Lenovo showed the device at the Lenovo Tech World event on Tuesday, and the PC maker also launched a smartphone with its own scalable screen.
Lenovo demonstrated these products using curly screen technology. The flexible OLED panel can be rolled up like a scroll, inside a smartphone or laptop, and then expanded to expand the screen.
Scrollable screen slides out and you can see more screens. The company said the technology promises to make multitasking easier on laptops while keeping the device itself compact.
Lenovo's smartphone can be expanded in the same way, and in the demonstration, Lenovo's executive vice president Luca Rossi showed how the product slides out from a smaller square screen to a longer rectangular size.
"When you need it, it won't sacrifice screen size," Rossi added during the demonstration. "It can retract smaller sizes than any other premium smartphone.

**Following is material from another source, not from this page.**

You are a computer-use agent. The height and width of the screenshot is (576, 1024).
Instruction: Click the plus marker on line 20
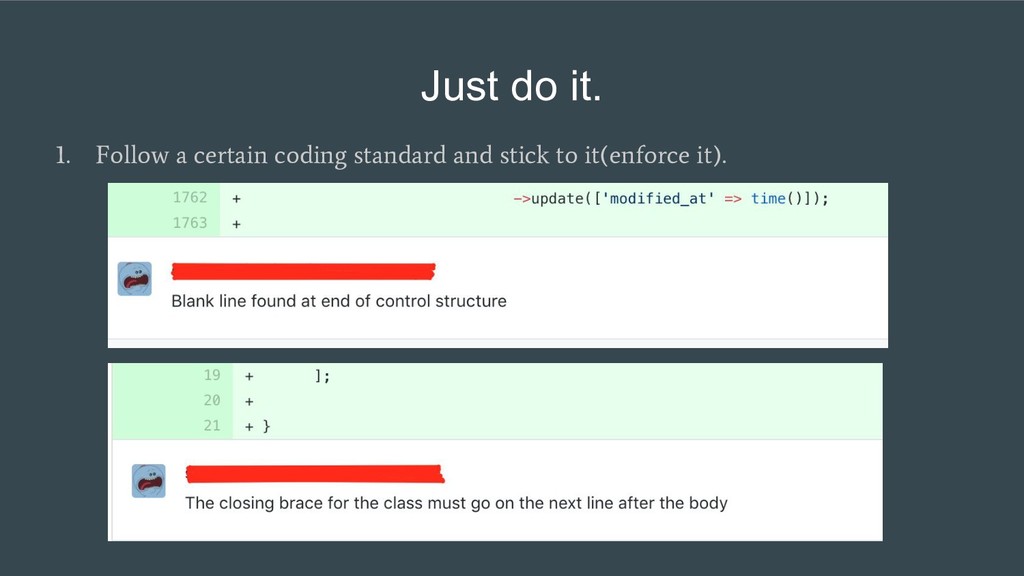point(249,402)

Currently, Lenovo says the two devices are just concept products, and it's unclear whether the company will mass-produce them. The main consideration is the pricing of the device and preventing curly screen technology from facing price reduction over time due to overuse.
Last month, Samsung launched a similar concept device on tablets with a curly screen that is able to expand the display from 13 inches to 17 inches. Intel also said that it hopes that the PC industry will explore using curly screens in more products, but the current bottleneck should be the overpriced pricing of such products.